Stable internet is always a concern.
While the internet would go out once in a while in Canada, it was rare and for short periods of time.
Living in Ecuador means that internet isn’t as stable as we were used to. In the past few years, we’ve had the internet cut for days at a time.
In order to create a more stable connection, I recently had a second internet connection installed. One is cabled and the other is via an antenna outside of our building.
If the main one failed, I just unplugged it and then plugged in the other. This got a little tedious. And obviously didn’t maximize the available resources and bandwidth.
Interested in what speeds are available in Latin America? Here’s an update on internet in Ecuador.
How I Created A Stable Internet Connection
While I had never heard of a way to join two connections into a single, stronger one, I searched for it. What I found is a technology called “load balancing”.
What is Load Balancing?
Load balancing is a computer networking method for distributing workloads across multiple computers or a computer cluster, network links, central processing units, disk drives, or other resources. Successful load balancing optimizes resource use, maximizes throughput, minimizes response time, and avoids overload. (Courtesy of Wikipedia)
Essentially, a load balancing router takes multiple incoming internet connections (WAN – wide area network) and combines them into a single, strong connection (LAN local area network). A broadband router with multiple WAN ports is needed.
I found lots of expensive (and heavy) options. Prices ranged from $170 to over $400 for a router with multiple WAN ports. Weight is a concern, because I had to ship it from the US to Ecuador. And I have a maximum value limit of $400 for individual shipments, according to Ecuadorian Customs.
My Load Balancing Router
The router I ended up buying is the TP-LINK TL-R470T+ (5-port Load Balance Broadband Router, 3 Configurable WAN/LAN ports, 1 LAN, 1 WAN). What this description means is that there are a total of 5 ports:
- 1 dedicated WAN port
- 1 dedicated LAN port
- 3 ports that can be configured to either WAN or LAN.

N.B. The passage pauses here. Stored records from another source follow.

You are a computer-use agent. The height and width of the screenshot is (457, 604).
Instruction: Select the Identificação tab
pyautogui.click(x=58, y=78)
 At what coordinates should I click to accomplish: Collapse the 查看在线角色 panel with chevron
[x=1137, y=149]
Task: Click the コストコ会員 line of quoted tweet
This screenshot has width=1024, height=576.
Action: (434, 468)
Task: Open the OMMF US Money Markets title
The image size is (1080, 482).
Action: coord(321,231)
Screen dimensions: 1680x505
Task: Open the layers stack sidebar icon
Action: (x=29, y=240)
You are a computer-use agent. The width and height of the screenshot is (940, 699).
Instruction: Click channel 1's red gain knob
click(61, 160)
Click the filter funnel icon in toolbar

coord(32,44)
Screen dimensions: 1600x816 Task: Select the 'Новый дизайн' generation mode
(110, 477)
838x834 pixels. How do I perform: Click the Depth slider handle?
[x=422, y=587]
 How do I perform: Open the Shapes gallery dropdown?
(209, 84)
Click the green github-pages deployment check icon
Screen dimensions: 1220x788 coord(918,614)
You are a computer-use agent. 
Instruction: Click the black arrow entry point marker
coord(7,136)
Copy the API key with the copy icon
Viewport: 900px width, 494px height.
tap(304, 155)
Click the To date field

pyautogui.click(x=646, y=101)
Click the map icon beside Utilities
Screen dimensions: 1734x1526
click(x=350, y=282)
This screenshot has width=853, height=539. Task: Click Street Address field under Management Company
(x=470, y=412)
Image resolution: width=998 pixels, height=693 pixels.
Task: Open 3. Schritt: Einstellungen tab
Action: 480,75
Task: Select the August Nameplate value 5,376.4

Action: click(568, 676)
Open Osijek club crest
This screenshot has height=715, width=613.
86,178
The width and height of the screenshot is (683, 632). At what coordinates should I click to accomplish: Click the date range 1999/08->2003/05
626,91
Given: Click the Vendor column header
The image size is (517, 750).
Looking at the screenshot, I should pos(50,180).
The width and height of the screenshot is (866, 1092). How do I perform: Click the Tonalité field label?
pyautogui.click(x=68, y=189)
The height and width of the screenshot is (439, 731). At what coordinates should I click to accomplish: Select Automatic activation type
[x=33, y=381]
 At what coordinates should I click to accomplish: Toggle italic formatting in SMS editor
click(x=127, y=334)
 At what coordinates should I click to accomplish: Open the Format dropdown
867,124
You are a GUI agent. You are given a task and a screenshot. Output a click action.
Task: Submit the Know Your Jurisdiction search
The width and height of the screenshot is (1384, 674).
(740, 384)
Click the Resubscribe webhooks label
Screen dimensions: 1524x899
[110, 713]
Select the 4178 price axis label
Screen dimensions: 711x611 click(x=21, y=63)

I used the dedicated WAN port and one of the configurable ports as a WAN port as well. So I have two incoming internet connections that then feed a single connection across the three remaining LAN ports. I directly wired two of our computers into the LAN ports. The remaining LAN port feeds my ASUS Dual-Band Wireless-N 600 Router.
The cost was just over $50, plus $15 to ship it to Ecuador. It had a 4.5/5 star rating with 36 customers reviews. Although TP-LINK isn’t a high-end brand, I thought it was worth a try. My biggest concern was configuring it.
Configuring the Load Balancing Router
One of the biggest complaints for this type of router is how difficult they are to configure. Many online reviewers said they just had to return their router because they couldn’t make it work.
When it first arrived, I set it aside because I thought I would need hours to get it setup. I was afraid to change configurations of the current modem/router – and be left with nothing working.
Well, one night I got a burst of blind confidence and in less than 10 minutes the router was functioning and blending (load balancing) my two connections. When it was finished, I couldn’t believe how easy it was. Just follow the four steps in the printed guide and you’ll be good to go. Now my connection should almost never fail (because if one cuts, all the traffic automatically switches to the other one). And my bandwidth has increased significantly – even at night when the internet usage is extremely high.
It’s been two weeks with the router and I love it. I can’t believe I went the last four years living in Ecuador without it. If you live abroad – and internet is important to you – you should consider getting two connections installed and combining them with a load balancing router.
What has been your experience with internet abroad? Have you used a load balancing router?